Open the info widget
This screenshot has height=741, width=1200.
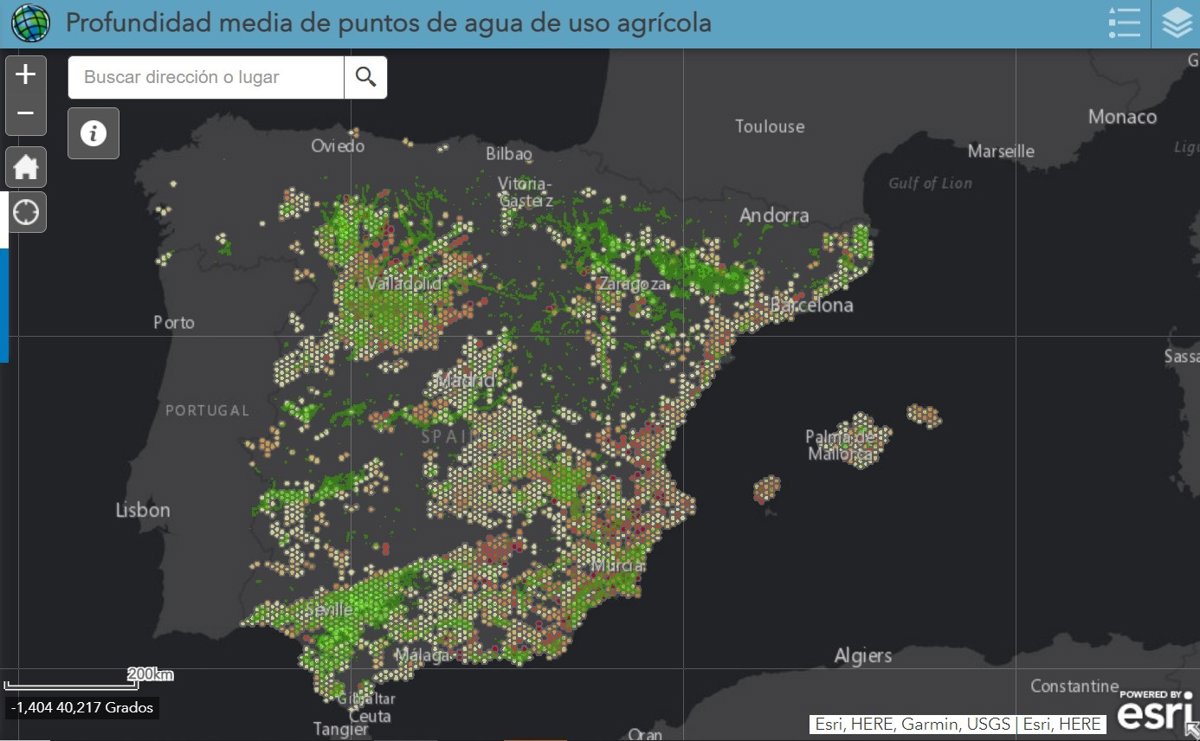click(x=93, y=133)
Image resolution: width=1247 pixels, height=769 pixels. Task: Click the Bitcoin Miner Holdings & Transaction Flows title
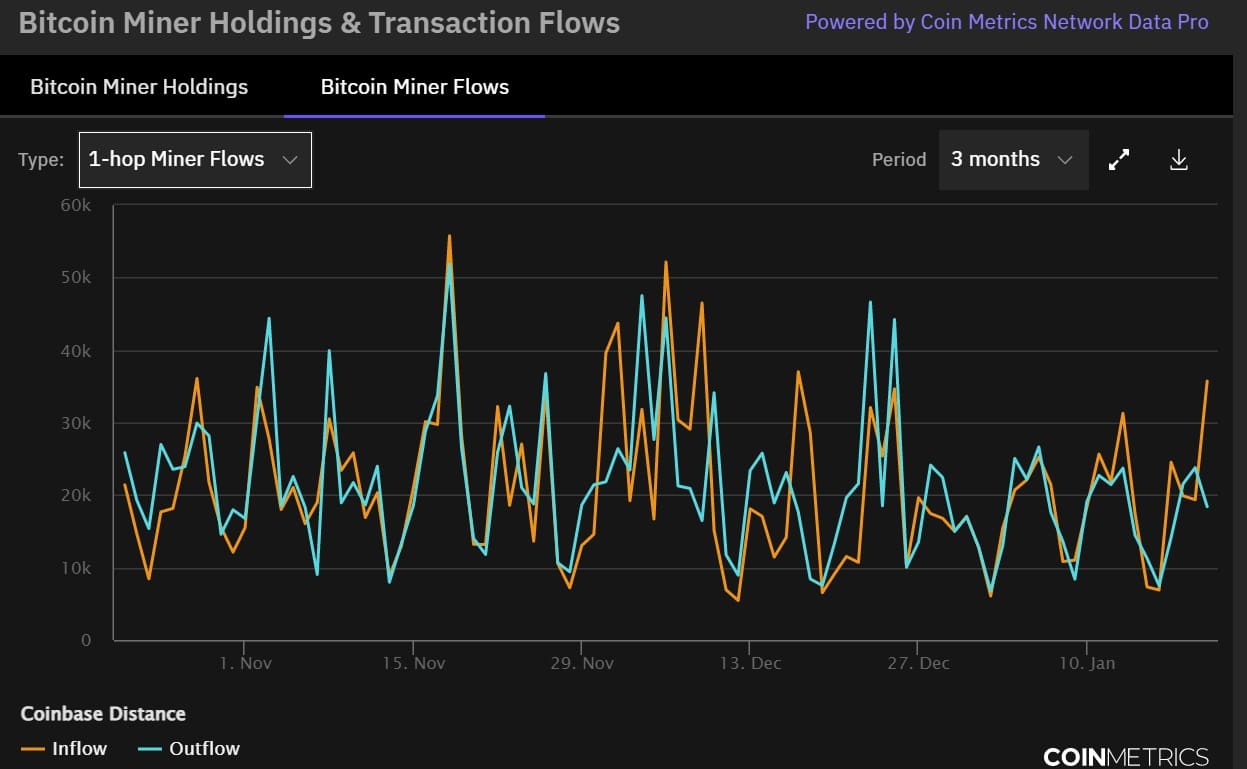click(319, 23)
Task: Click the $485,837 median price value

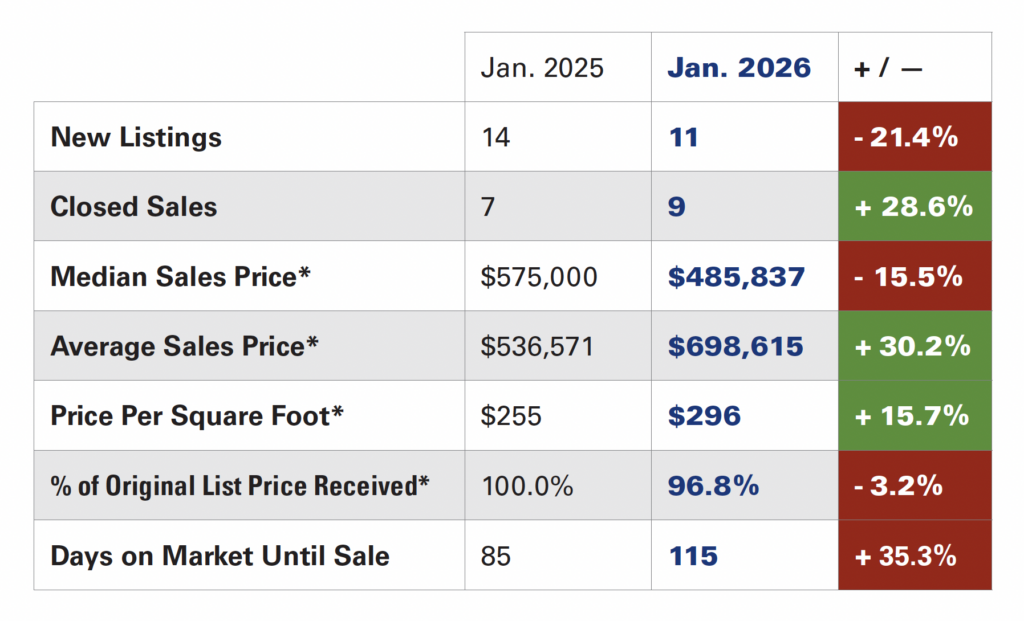Action: [x=736, y=276]
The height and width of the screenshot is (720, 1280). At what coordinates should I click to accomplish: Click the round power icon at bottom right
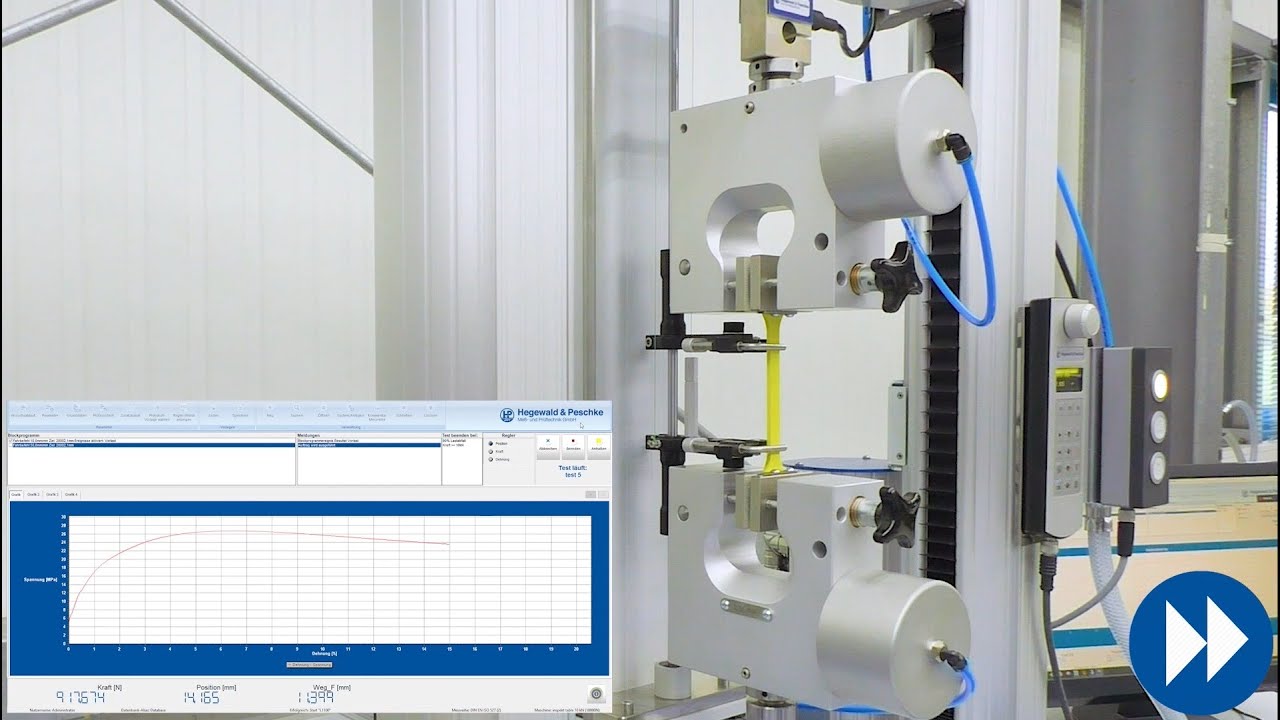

________________________________________

*Exercise prompt*. Only the lines from the one that contains "Task: Click the $485,837 median price value" through the last line of the records may appear in the answer, retyped exactly and with no pictures.

*Task result*.
Task: Click the $485,837 median price value

Action: [x=736, y=276]
The height and width of the screenshot is (720, 1280). At what coordinates should I click to accomplish: Click the round power icon at bottom right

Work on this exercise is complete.